The Witcher 1 Remake, un piège caché, son créateur alerte qu’un monde ouvert plus grand peut nuire à son rythme narratif
Le remake de The Witcher 1 est annoncé depuis un moment, et les défis liés à son adaptation en monde ouvert commencent à se dessiner. L’un des designers originaux du jeu partage ses réflexions sur les écueils à éviter pour préserver l’essence de l’œuvre.
L’équilibre délicat entre monde ouvert et narration
Le développement du The Witcher 1 Remake par Fool’s Theory sous la houlette de CD Projekt Red pose une question fondamentale : comment intégrer une structure de monde ouvert sans altérer le rythme narratif si particulier du jeu original ? D’après Artur Ganszyniec, designer narratif principal de la version 2007, agrandir le monde n’est pas une solution suffisante à un problème ancien.
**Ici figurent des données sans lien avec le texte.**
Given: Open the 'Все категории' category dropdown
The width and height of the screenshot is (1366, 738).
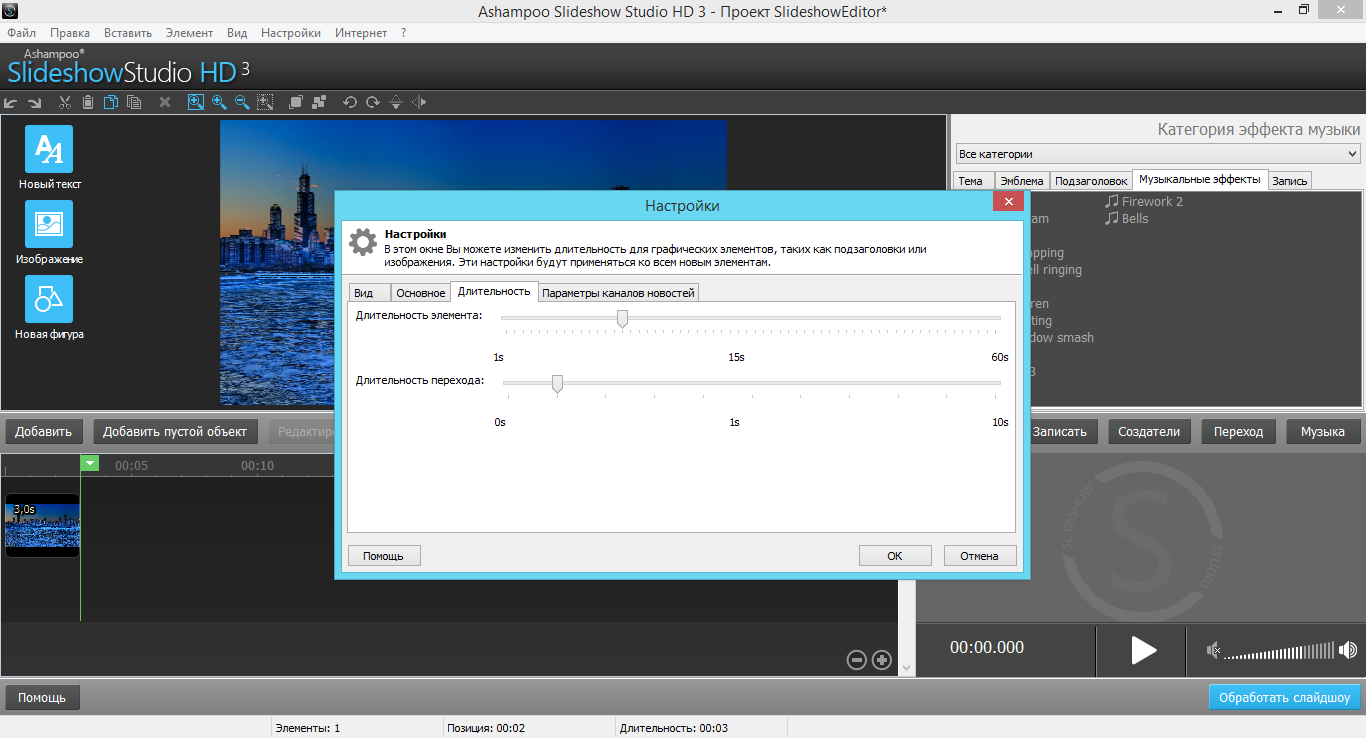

« Si nous ouvrons les lieux, il y aura plus d’espace, et avec plus d’espace, il faut plus de contenu. Le rythme et l’échelle du projet entier en seraient immédiatement modifiés », explique-t-il au média polonais Chip. « Dans The Witcher 1, beaucoup de choses fonctionnaient parce que nous savions exactement où se trouvait le joueur à tout instant. Nous pouvions déclencher un événement, lancer une scène, ou placer Alvin entre les champs et le village. Dans un monde ouvert, cela devrait être géré de manière totalement différente. »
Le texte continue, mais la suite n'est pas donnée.